The only upside to this whole thing is that I will hit catastrophic coverage this year. Last year, I came within $200 of qualifying for reduced co-pays after shelling out about $4500 out of pocket for medication. This year, I will have about, oh, three weeks of reduced co-pays. Hooray for me.

Inspiration for the Day April 2, 2012: 

"A person however learned and qualified in his life's work, in whom gratitude is absent, is devoid of that beauty of character which makes personality fragrant."

- H.I. Kahn

Sunday, April 01, 2012

I wonder how often this gets misdiagnosed? 

Got this from the Facebook page of "I'm not CRAZY...I have Fibromyalgia!" Lots of people had been complaining of weird pain and sensations on their scalp.

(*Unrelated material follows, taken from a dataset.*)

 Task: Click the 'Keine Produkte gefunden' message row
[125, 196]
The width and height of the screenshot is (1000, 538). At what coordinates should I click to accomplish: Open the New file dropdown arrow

Occipital Neuralgia: Symptoms, Causes, Treatments and More

I get spasms in my scalp, like a charlie horse except in my head. I guess I could refer to it as a brain cramp even though it's not as amusing as it sounds.

The challenge of being "yourself".... 

Got this link via The Hummingbird's Guide to M.E. on Facebook. It is from a new blog:

Self worth with M.E.

I have written articles on the subject myself. It can take time to learn that it is not necessary to be productive to be worthwhile, and some never learn it. And few who are healthy understand that with certain ailments, resting is actually an essential part of a treatment regimen.

Inspiration for the Day, April 1, 2012: 

"Nothing can dim the light that shines from within."